* Work order
Filter the records for lines holding the string "agent".

* Data for analysis
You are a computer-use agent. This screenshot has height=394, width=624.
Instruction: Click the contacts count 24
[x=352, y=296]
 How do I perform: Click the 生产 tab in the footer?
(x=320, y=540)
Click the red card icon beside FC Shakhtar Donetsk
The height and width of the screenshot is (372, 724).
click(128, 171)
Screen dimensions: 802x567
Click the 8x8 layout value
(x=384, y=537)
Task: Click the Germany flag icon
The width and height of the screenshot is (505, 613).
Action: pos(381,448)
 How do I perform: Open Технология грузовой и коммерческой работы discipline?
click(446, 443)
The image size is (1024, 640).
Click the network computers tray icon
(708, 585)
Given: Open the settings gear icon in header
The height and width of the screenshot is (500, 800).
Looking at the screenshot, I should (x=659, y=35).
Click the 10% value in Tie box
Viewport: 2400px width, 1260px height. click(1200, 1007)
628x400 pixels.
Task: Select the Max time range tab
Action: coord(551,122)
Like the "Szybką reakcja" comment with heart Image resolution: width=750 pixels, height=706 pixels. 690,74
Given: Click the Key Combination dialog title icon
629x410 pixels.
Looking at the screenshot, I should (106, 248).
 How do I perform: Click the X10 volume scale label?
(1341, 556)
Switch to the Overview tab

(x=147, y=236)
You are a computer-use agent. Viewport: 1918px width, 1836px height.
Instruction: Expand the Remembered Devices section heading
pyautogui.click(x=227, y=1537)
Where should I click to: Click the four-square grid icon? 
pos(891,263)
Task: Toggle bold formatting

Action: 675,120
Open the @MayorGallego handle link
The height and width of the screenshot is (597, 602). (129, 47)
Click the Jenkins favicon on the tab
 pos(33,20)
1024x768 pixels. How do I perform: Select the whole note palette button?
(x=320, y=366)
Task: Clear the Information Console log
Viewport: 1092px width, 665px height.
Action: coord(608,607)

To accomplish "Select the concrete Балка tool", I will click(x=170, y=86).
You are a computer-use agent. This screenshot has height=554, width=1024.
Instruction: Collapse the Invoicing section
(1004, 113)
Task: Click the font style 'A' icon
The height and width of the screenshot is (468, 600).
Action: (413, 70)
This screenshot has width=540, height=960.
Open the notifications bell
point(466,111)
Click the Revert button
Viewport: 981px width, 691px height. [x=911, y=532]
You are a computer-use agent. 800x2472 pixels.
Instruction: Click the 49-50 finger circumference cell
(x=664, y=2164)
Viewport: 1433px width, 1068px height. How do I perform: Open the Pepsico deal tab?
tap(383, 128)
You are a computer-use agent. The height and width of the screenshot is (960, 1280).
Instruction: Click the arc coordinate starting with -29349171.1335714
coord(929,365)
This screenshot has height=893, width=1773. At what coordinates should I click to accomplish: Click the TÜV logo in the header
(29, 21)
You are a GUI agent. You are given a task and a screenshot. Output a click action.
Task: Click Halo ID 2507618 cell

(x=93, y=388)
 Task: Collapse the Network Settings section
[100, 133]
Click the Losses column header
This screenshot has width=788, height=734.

* Reply to the exercise
You are a computer-use agent. This screenshot has height=394, width=624.
You are a computer-use agent. Viewport: 1918px width, 1836px height.
You are a computer-use agent. This screenshot has height=554, width=1024.
You are a computer-use agent. 800x2472 pixels.
You are a computer-use agent. The height and width of the screenshot is (960, 1280).
You are a GUI agent. You are given a task and a screenshot. Output a click action.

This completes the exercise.